[Stored records]
- Opening Delimiter -
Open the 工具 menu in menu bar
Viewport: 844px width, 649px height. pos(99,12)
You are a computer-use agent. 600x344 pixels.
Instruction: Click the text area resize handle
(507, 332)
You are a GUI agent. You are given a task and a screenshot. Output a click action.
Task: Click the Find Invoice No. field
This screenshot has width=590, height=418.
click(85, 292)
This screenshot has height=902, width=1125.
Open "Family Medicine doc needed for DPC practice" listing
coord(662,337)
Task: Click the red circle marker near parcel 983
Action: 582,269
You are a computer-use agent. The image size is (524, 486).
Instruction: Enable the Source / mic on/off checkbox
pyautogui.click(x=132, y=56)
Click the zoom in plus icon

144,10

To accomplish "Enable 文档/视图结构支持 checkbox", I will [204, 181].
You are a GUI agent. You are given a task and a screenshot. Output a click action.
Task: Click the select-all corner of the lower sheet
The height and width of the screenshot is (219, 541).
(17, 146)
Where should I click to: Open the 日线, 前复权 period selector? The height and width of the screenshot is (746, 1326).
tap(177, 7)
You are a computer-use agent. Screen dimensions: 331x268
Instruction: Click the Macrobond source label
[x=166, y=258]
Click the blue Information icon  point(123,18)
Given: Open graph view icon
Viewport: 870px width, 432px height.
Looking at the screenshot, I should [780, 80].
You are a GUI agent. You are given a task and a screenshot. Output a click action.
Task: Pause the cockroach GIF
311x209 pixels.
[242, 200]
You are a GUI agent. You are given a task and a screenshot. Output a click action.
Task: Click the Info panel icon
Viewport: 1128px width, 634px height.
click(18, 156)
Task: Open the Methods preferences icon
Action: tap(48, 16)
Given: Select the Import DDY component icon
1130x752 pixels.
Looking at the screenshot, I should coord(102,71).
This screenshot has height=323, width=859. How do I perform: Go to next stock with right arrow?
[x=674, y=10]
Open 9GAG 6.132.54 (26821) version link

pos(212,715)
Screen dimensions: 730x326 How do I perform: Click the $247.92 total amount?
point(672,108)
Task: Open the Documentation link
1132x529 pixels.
- Closing Delimiter -
• The task: Return, exactly as they stand, the lines from the start of the records above through the line with "Given: Open graph view icon", both ends included, and no other lines.

• Answer box:
Open the 工具 menu in menu bar
Viewport: 844px width, 649px height. pos(99,12)
You are a computer-use agent. 600x344 pixels.
Instruction: Click the text area resize handle
(507, 332)
You are a GUI agent. You are given a task and a screenshot. Output a click action.
Task: Click the Find Invoice No. field
This screenshot has width=590, height=418.
click(85, 292)
This screenshot has height=902, width=1125.
Open "Family Medicine doc needed for DPC practice" listing
coord(662,337)
Task: Click the red circle marker near parcel 983
Action: 582,269
You are a computer-use agent. The image size is (524, 486).
Instruction: Enable the Source / mic on/off checkbox
pyautogui.click(x=132, y=56)
Click the zoom in plus icon

144,10

To accomplish "Enable 文档/视图结构支持 checkbox", I will [204, 181].
You are a GUI agent. You are given a task and a screenshot. Output a click action.
Task: Click the select-all corner of the lower sheet
The height and width of the screenshot is (219, 541).
(17, 146)
Where should I click to: Open the 日线, 前复权 period selector? The height and width of the screenshot is (746, 1326).
tap(177, 7)
You are a computer-use agent. Screen dimensions: 331x268
Instruction: Click the Macrobond source label
[x=166, y=258]
Click the blue Information icon  point(123,18)
Given: Open graph view icon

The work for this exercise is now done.